Las cifras de la pandemia que hemos seguido durante casi todo este año no han sido solamente datos duros acerca del comportamiento del virus. También nos hemos relacionado emocionalmente con ellas. A días de anunciada la alerta sanitaria, un dolor amenazante se instaló en nuestras vidas, el cual se fue haciendo cada vez más extenuante en la medida en que las cifras desfilaban por la pendiente ascendente. Y ahora que los números disminuyen, pareciera que también nuestro dolor ha ido menguando. Pero ¿qué fue ese dolor que de forma tan abrupta irrumpió en nuestra cotidianidad, haciéndonos tan conscientes de esa condición que nos distingue de todo ser viviente, la conciencia de que podemos morir?
En su reciente libro Sin miedo. Formas de resistencia a la violencia de hoy, Judith Butler recuerda el verso de la poeta brasileña Cecília Meireles, “siento el mundo llorar como en una lengua extranjera”, para mostrar la relación intrínseca que existe entre el dolor y la experiencia de enfrentarnos a una lengua no nativa. “Ese dolor está ahí, inaccesible, y sin embargo, el yo lo siente”. ¿No fue ese el dolor que nos acompañó durante estos meses, un dolor que surge de circunstancias ajenas e inasibles, pero que, no obstante, hacíamos propio?
Sea porque creyéramos que la próxima víctima del nuevo virus podíamos ser nosotros, un amigo o un familiar, o porque el vasto horizonte de la vida incierta se paralizaba ante la inminencia de la muerte, lo cierto es que experimentamos una especie de dolor universal. Un dolor que se sintió en cada territorio del mundo y cuya dimensión global, incluso, sirvió a momentos para anestesiarlo.

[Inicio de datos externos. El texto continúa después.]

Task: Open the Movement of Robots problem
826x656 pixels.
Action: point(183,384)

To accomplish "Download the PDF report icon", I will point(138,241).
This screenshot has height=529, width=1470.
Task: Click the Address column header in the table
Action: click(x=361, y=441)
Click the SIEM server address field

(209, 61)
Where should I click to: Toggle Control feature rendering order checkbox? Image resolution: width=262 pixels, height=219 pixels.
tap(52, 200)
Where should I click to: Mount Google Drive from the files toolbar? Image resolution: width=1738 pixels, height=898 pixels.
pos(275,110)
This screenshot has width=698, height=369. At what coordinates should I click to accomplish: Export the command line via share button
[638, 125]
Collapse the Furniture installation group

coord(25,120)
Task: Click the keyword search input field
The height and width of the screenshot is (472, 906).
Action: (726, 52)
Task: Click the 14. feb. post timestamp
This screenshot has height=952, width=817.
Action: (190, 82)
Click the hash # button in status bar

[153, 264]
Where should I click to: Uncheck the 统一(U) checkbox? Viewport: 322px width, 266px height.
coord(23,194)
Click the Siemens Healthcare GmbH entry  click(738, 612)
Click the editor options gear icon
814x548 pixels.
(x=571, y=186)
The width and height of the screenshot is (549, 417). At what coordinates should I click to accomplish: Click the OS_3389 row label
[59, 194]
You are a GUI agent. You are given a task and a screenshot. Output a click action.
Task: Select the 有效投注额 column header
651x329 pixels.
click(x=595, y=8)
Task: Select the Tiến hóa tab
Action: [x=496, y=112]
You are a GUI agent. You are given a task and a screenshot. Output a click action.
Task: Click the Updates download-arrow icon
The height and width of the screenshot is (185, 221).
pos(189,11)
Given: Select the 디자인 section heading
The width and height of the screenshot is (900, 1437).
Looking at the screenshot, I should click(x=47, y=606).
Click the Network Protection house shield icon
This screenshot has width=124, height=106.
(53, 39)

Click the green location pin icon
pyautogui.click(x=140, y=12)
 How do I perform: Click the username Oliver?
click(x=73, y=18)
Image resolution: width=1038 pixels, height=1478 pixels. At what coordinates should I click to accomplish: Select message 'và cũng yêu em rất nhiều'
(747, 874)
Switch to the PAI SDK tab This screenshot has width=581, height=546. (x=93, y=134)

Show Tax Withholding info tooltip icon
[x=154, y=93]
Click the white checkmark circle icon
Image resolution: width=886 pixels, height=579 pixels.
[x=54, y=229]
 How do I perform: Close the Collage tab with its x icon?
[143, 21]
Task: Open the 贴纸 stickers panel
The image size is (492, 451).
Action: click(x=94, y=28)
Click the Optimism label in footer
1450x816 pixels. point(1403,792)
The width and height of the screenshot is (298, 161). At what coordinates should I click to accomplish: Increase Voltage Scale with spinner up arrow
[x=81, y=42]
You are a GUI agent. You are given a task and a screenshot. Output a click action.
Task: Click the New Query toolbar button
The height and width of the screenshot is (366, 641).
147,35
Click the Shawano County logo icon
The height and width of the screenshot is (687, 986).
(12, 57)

Si creo que esta experiencia que merece ser rescatada, es porque, de algún modo, nos ha vuelto a relacionar con el concepto de igualdad, pero desde su lugar más primario: frente al dolor somos todos iguales, más allá de cualquier condición −socioeconómica, racial, sexual, de nacionalidad, en fin− que nos acompañe.
Las nuevas formas de resistencia, plantea Butler, comprenden la igualdad de esta manera. Quizás el caso por antonomasia sea el movimiento “Ni una menos”, donde la lucha por la reivindicación de un derecho ya no se asienta en lo que tengo en común con quienes lideran un movimiento, sino en la posibilidad que tenemos como seres vivientes de asimilar el dolor, al punto de lograr hacer propio el sentimiento de una vida menos. Una mujer menos no es un número menos en América, en Asia o en África. Es una persona menos entre nosotros, y desde esa comprensión es que podemos demandar que ninguna vida en el mundo debiera ser “sacrificable”. O, en palabras de Butler, que todas las vidas son “igualmente llorables”, no importa qué formas adopten ni a qué grupo social pertenezcan.
En tiempos en que somos cada vez más conscientes de nuestras fuentes y formas de violencia, se vuelve imprescindible repensar también nuestras formas de resistencia. Quizás la pandemia, al vincular a todo el mundo en un mismo sentimiento de pérdida, nos ofrece un camino para abordar esa reflexión desde nuestra verdadera condición universal, la única –o al menos la primera− que tenemos en común con cada ser humano que se pierde: la experiencia de la vida.